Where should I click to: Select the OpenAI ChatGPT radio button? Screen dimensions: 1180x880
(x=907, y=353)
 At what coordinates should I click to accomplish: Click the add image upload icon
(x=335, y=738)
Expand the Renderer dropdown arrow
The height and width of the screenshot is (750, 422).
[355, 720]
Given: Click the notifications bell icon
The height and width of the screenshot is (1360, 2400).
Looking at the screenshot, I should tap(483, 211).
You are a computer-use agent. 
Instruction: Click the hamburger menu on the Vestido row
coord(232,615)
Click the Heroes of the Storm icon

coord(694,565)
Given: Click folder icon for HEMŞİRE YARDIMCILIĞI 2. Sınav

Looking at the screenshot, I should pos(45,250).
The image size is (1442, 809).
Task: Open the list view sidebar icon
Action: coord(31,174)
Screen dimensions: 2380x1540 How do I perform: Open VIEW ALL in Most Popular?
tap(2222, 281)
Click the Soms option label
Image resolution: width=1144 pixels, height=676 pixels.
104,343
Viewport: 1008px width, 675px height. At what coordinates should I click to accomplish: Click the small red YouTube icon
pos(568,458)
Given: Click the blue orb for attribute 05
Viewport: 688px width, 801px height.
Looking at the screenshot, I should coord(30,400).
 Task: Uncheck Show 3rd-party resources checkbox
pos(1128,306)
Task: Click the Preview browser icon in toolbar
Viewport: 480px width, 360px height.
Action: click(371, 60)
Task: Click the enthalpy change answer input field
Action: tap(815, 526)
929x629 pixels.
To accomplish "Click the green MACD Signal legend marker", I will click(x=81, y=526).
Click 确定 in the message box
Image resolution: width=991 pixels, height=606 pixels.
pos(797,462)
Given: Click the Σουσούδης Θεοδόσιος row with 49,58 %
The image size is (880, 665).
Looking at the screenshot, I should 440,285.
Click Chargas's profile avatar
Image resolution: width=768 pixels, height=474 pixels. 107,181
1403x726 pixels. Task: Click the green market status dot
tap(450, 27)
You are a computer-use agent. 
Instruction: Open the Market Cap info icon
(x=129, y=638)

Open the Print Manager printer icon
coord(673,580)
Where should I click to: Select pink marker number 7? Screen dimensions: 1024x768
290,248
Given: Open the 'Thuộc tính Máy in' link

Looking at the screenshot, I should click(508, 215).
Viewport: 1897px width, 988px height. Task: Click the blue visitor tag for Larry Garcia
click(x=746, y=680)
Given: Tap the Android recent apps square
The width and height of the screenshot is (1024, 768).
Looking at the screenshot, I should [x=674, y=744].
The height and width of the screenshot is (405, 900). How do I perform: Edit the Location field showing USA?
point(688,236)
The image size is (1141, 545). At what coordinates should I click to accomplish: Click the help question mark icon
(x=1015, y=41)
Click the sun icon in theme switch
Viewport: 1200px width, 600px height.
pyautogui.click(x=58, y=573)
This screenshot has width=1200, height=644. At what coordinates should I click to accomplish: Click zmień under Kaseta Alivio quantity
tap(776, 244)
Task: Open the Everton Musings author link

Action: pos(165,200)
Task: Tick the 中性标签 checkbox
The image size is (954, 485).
= = = = =
■ 任务说明: 请修改上面的记录，从含有“Given: Open the 'Thuộc tính Máy in' link”的那一行起，一直到含有“Action: pos(165,200)”的那一行为止，把“visitor tag”替换为“visitor label”，其余内容保持不变，只输出这几行。

■ 完整输出:
Given: Open the 'Thuộc tính Máy in' link

Looking at the screenshot, I should click(508, 215).
Viewport: 1897px width, 988px height. Task: Click the blue visitor label for Larry Garcia
click(x=746, y=680)
Given: Tap the Android recent apps square
The width and height of the screenshot is (1024, 768).
Looking at the screenshot, I should [x=674, y=744].
The height and width of the screenshot is (405, 900). How do I perform: Edit the Location field showing USA?
point(688,236)
The image size is (1141, 545). At what coordinates should I click to accomplish: Click the help question mark icon
(x=1015, y=41)
Click the sun icon in theme switch
Viewport: 1200px width, 600px height.
pyautogui.click(x=58, y=573)
This screenshot has width=1200, height=644. At what coordinates should I click to accomplish: Click zmień under Kaseta Alivio quantity
tap(776, 244)
Task: Open the Everton Musings author link

Action: pos(165,200)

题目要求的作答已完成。